Posted: October 17th, 2013

Cost and Scheduling Basic







Cost and Scheduling Basic











Direct labor $100,000 $100,000 $100,000 $100,000 $100,000 $100,000 $100,000 $100,000
Overhead $100,000 $100,000 $100,000 $100,000 $100,000 $100,000 $100,000 $100,000
Material $100,000           $200,000  
Monthly cash flow 300,000 200,000 200,000 200,000 200,000 200,000 400,000 200,000
Cumulative cash flow 300,000 500,000 700,000 900,000 1,100,000 1,300,000 1,700,000 1,900,000
Monthly termination liability: labor   160,000 160,000 160,000 160,000 160,000 160,000 160,000
Cumulative termination liability: labor   160,000 320,000 480,000 640,000 800,000 960,000 1,120,000
Monthly termination liability: material   25,000 75,000 100,000 100,000 200,000    
Cumulative termination liability: material   25,000 100,000 200,000 300,000 500,000    
Total project termination liability   185,000 235,000 260,000 260,000 360,000 160,000 160,000


Overheads are part of the company and must be fulfilled for operations to be complete. Despite being indirect, they play a crucial role. Therefore, while estimating cost and scheduling projects, overheads should be considered. From the table above, the overhead costs of labor are equal to direct labor, meaning that both work at the regular time and the overtime will have no difference. Thus, this comes as an advantage since the company can increase overtime hours without incurring extra costs with overheads or even labor (Kerzner, 2009). Labor and overheads are the biggest costs for the project, considering materials needed are just minimal.

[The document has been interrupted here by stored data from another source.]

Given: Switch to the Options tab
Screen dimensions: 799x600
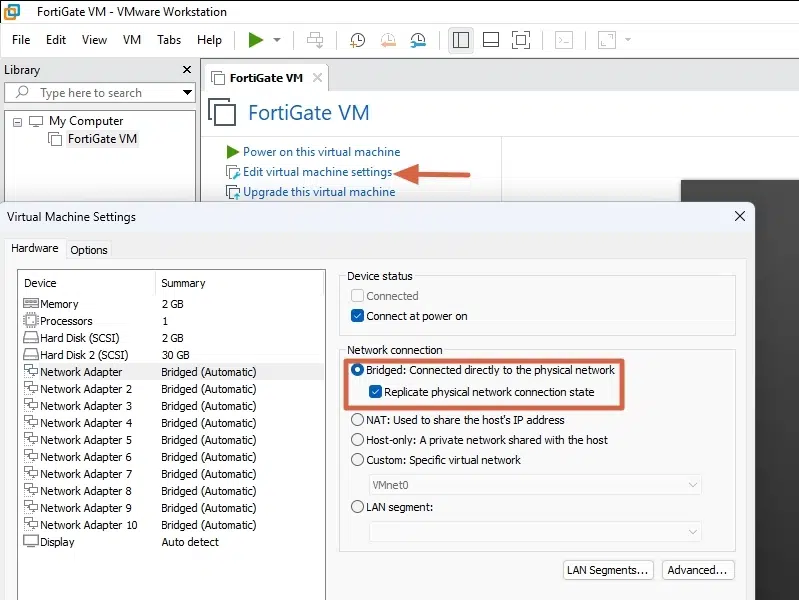Looking at the screenshot, I should (89, 250).
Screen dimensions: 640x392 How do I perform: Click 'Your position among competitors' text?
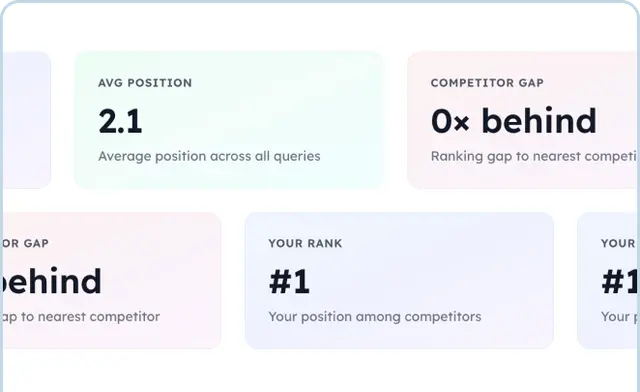375,317
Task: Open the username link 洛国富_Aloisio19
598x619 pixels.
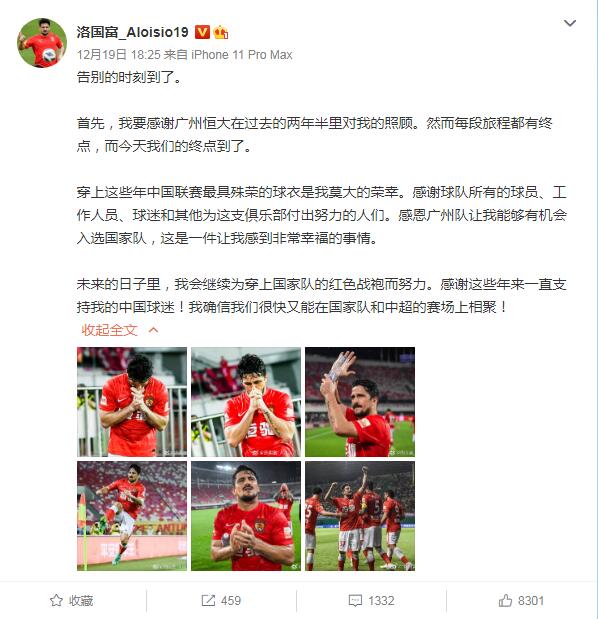Action: click(133, 32)
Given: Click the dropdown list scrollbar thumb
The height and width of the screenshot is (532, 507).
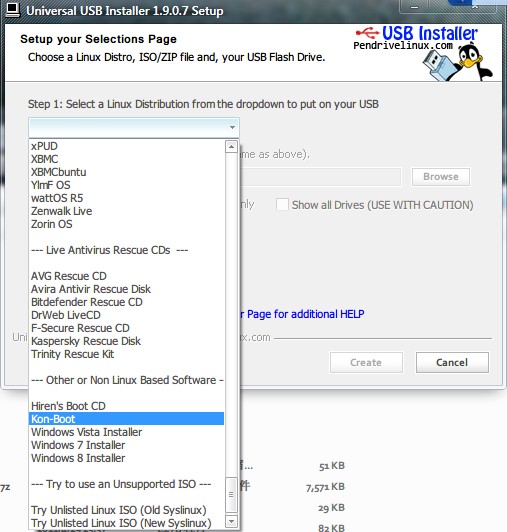Looking at the screenshot, I should (231, 495).

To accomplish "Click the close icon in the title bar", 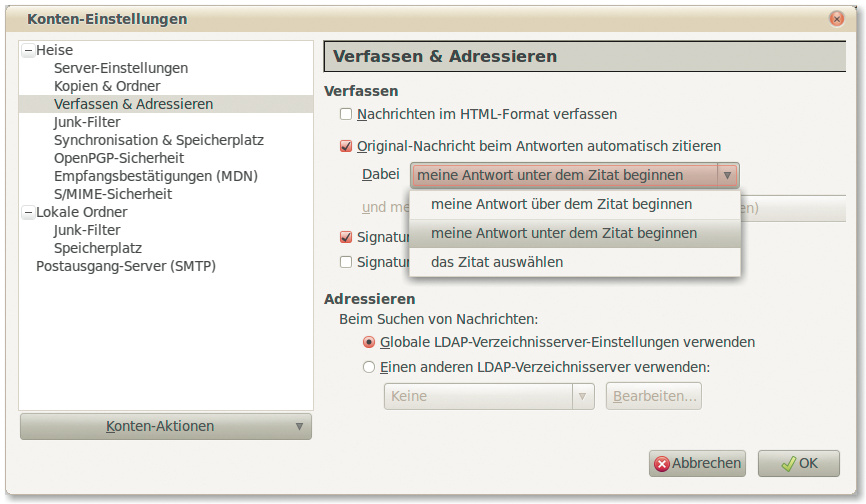I will [x=836, y=19].
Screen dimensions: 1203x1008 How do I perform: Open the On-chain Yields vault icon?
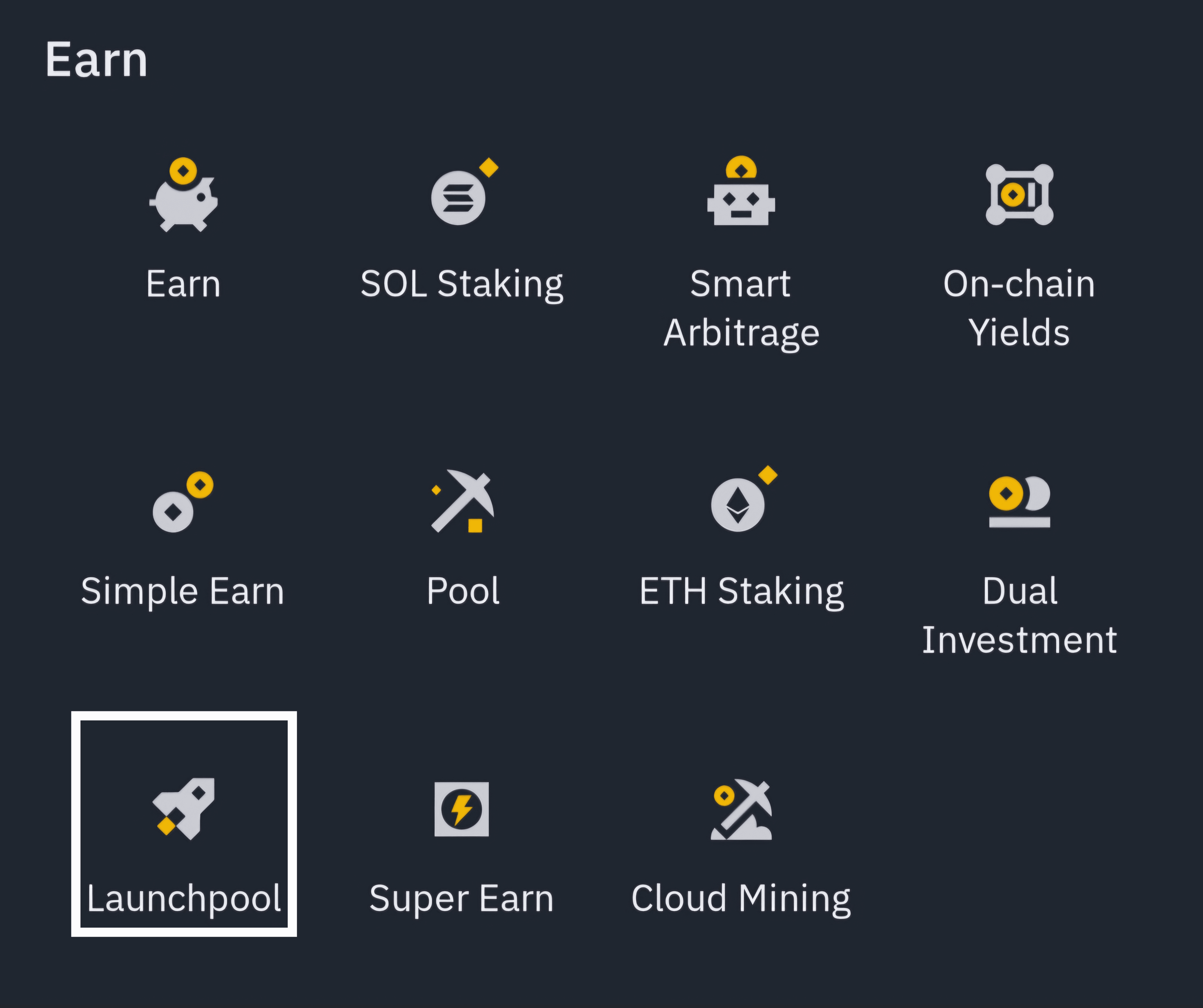[1019, 195]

To reduce prices on direct labor, the customer could use some pricing strategy such as pricing labor at the department level. However, all billing is taken back to the overall project level. This will help to bill the actual work when it is priced at every department. However, for this project, it would be better to price the labor according to the actual salaries that will be paid to the employees for the work they perform. For this project, the total cost at the end is $1,900,000 without considering the termination liabilities that would arise in case of withdrawal or termination of any contract with material suppliers and employees. Labor takes up $800,000, the same with labor overheads, which is almost 85% of the total costs. Thus, pricing labor needs to be at the actual salaries that will be paid to the employees (Kerzner, 2009).

From the pricing schedule, it is obvious that terminating the project would cost the outside customer a lot of money due to the termination liability expenses he would incur. For instance, if he decided to terminate the first materials the fourth month, he would have to pay the same amount he was supposed to get the materials at to the supplier. This would be the same if he terminated the contract for the second materials after the second month since the termination liability rate is 100% after 60 days. Direct labor and overheads would come in lower at 80% of the costs of the following month, meaning that terminating the contract would incur an amount of $160,000 every month. The biggest termination liability cost would occur at the sixth month, since the labor would incur an expense of $160,000 and $200,000 with the materials. Therefore, terminating the project would cause a massive expense to the outside customer. Winning such a strategy requires keen estimation of the costs. The biggest cost would be the labor termination liability that would be incurred every month after the termination until the project time ends. Materials would only be incurred once. Therefore, terminating the project after commencing would mean a liability of $1,120,000 as labor termination liability (Kerzner, 2009).

Wrong estimation could cause problems to the whole project, and probably cause huge losses to the outside customer (Hulett, 2011). Professionals can be consulted on the estimates for verifying the costs through using methods such as historical data from previously conducted projects for comparison. This will provide a reasonable basis for verifying the project estimates through comparison to ensure nothing is exaggerated. Computer estimating can also be done as well as use of performance factors to take care of uncertainties. This ensures that all possible uncertainties within the project are considered (Hulett, 2011).




Kerzner, H. (209). Project Management: A Systems Approach to Planning, Scheduling, and Controlling. Ney York, N.Y: John Wiley & Sons.

Hulett, D. (2011). Integrated Cost-Schedule Risk Analysis. New York. N.Y: Gower Publishing.